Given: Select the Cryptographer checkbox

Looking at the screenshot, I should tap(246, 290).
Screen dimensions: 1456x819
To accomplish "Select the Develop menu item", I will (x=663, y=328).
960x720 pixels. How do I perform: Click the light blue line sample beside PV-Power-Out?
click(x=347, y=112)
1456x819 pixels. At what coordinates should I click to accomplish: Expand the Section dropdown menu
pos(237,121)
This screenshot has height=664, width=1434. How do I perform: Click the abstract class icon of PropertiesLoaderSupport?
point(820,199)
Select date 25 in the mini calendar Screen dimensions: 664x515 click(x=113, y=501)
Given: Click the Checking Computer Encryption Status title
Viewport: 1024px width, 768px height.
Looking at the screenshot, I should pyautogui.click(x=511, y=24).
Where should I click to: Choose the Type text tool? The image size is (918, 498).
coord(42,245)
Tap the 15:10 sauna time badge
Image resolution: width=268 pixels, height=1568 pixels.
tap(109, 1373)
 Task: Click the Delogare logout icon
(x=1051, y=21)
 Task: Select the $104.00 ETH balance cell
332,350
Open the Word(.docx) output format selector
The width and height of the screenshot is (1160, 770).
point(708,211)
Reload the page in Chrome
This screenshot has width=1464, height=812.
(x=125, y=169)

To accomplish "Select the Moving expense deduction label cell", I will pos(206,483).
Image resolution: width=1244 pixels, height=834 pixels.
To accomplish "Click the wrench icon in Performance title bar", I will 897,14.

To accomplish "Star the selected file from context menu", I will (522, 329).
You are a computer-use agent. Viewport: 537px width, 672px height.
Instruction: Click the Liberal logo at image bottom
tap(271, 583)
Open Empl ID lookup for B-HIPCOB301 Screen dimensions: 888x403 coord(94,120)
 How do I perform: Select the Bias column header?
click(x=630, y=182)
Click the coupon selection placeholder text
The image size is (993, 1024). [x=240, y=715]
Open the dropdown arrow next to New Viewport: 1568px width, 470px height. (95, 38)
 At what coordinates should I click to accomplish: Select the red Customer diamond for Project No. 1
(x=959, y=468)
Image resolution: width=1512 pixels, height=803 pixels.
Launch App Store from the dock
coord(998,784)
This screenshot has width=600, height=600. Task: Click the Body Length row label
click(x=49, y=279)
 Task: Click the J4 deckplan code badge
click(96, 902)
────────
Can you retype, unchanged, the stretch of items from the very start through the line containing "Select date 25", including that line?

Given: Select the Cryptographer checkbox

Looking at the screenshot, I should tap(246, 290).
Screen dimensions: 1456x819
To accomplish "Select the Develop menu item", I will (x=663, y=328).
960x720 pixels. How do I perform: Click the light blue line sample beside PV-Power-Out?
click(x=347, y=112)
1456x819 pixels. At what coordinates should I click to accomplish: Expand the Section dropdown menu
pos(237,121)
This screenshot has height=664, width=1434. How do I perform: Click the abstract class icon of PropertiesLoaderSupport?
point(820,199)
Select date 25 in the mini calendar Screen dimensions: 664x515 click(x=113, y=501)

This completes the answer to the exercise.